Native Batch Index Parallel

I am starting a thread here to see if anyone have any experience in reading data from s3 bucket and batch ingesting into druid.

Within the bucket, there are directories, the batch automatically will traverse the whole bucket by default. Inside the bottom of all directory structures there will be list of files, There will be numerous json data objects which can be ingested into the druid.

Here are some problem I am seeing:

  • The data don’t rollup. i.e. The count is always 1, even there could be multiple entry of same time chunk, dimensions. I tried the forceGuranteeRollup but did not help.
  • The job only read 1 entry per file in s3. Given there could be multiple json in the file, it tends to only count one.
    Is it something wrong with my ingestion spec?
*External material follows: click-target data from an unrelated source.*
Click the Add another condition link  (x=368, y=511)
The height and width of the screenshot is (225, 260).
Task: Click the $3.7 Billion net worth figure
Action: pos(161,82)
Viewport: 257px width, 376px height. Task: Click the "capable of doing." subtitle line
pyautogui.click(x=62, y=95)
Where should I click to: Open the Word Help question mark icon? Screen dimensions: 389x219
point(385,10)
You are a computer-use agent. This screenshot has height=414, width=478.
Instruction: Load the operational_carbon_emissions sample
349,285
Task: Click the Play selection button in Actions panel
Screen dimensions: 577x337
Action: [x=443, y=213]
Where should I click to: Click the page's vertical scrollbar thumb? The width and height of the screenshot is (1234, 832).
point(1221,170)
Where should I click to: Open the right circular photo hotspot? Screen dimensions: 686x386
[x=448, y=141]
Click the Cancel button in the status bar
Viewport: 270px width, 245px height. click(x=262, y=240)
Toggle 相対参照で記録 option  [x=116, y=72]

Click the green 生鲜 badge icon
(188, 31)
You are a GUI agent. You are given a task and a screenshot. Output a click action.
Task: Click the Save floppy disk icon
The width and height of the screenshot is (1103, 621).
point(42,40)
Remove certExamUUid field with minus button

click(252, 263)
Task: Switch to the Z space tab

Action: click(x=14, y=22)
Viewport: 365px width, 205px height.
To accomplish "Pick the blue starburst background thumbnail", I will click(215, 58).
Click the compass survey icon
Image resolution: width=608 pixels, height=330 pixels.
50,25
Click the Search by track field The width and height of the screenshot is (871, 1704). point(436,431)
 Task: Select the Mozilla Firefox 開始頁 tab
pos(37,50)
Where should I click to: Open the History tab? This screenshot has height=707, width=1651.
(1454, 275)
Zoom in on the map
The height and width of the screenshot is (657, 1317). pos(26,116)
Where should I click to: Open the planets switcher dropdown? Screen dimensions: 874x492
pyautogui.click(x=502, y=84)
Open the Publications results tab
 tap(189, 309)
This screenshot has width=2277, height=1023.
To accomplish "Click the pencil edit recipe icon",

Or there are some other settings I need to configured outside of the spec in order to fix the 1 and 2 above.

Here is how the job being called:

curl -X ‘POST’ -H ‘Content-Type:application/json’ -d @firehose.json http://{druid}:8090/druid/indexer/v1/task

The ingestion spec (firehose.json) looks like this:


  "type": "index_parallel",
  "spec": {
    "dataSchema": {

      "dataSource": "batch_event_stats",
      "metricsSpec": [
        {
          "type": "count",
              "name": "count"
            }
        ],
        "granularitySpec": {
          "segmentGranularity": "hour",
          "queryGranularity": "hour",

          "rollup": true
        },
        "parser": {
          "parseSpec": {
            "format" : "json",
            "flattenSpec": {
            "useFieldDiscovery": true,
            "fields": [
              {
                "type": "jq",
                "name": "eventName",
                "expr": ".payload.events[0].eventName"
              },
              {
                "type": "jq",
                "name": "eventTime",
                "expr": ".payload.events[0].eventTime"
              }
            ]
          },
            "timestampSpec": {
              "column": "eventTime",
              "format": "posix"
            },
            "dimensionsSpec": {

              "dimensions": ["carrier", "eventName", "scope", "source"]

            }
          }
        }
    },
    "ioConfig": {
        "type": "index_parallel",
        "firehose": {
          "type": "static-s3",

          "prefixes": ["s3://ccapp-druid-raw-qa"]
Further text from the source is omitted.